_THE TASK_:
From the line containing "This screenshot has width=354, height=333." through the last line of the entries below, transcribe each line exactly, excluding any picture.

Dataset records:
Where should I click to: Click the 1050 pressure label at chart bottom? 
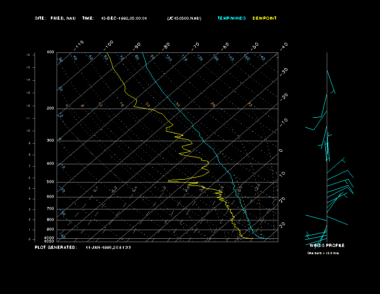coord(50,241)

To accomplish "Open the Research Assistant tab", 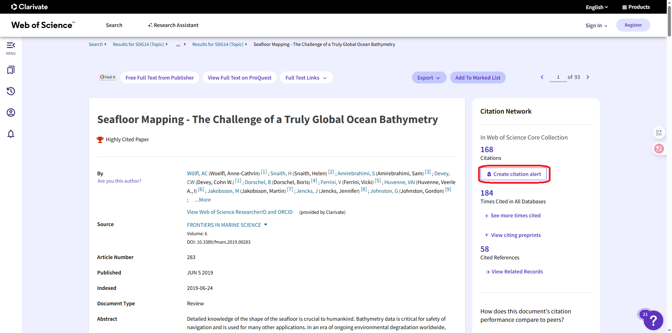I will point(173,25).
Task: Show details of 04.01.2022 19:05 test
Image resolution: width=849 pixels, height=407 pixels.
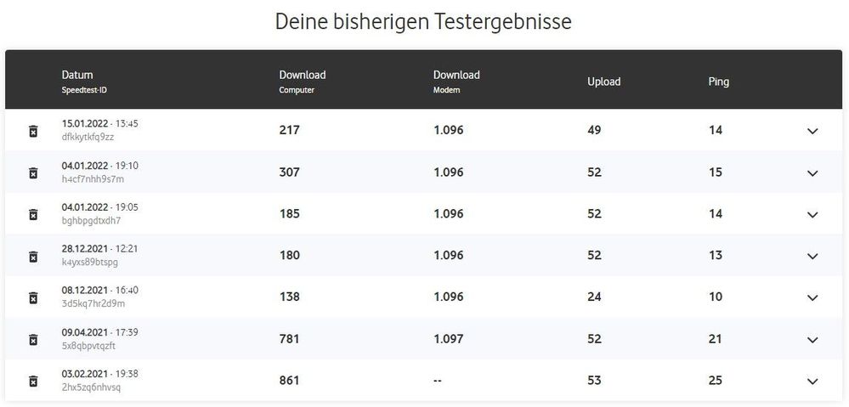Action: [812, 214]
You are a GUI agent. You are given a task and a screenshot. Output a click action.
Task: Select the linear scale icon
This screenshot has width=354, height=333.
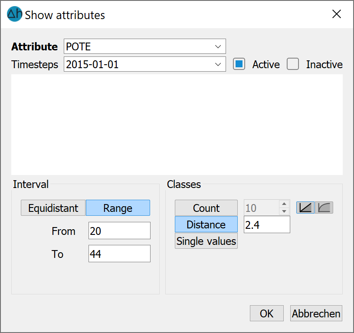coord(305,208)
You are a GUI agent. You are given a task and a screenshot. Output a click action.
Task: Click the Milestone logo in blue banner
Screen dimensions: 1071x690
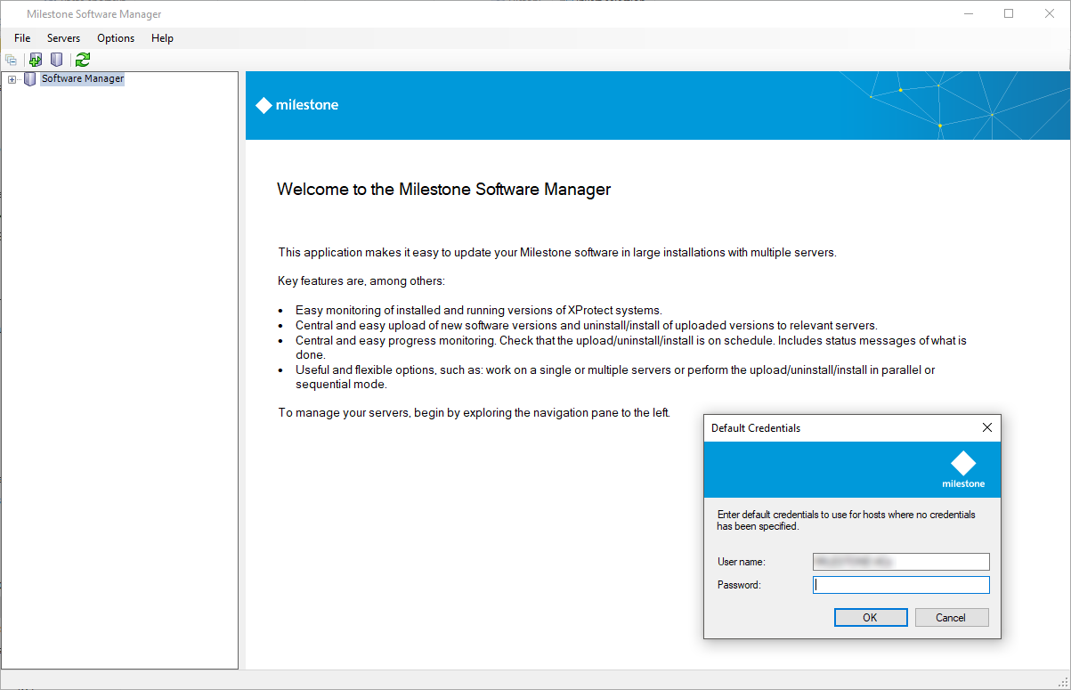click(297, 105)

_RESULT_:
This screenshot has width=354, height=333.
coord(305,208)
You are a GUI agent. You are given a task and a screenshot. Output a click action.
Task: Click the Milestone logo in blue banner
Screen dimensions: 1071x690
click(297, 105)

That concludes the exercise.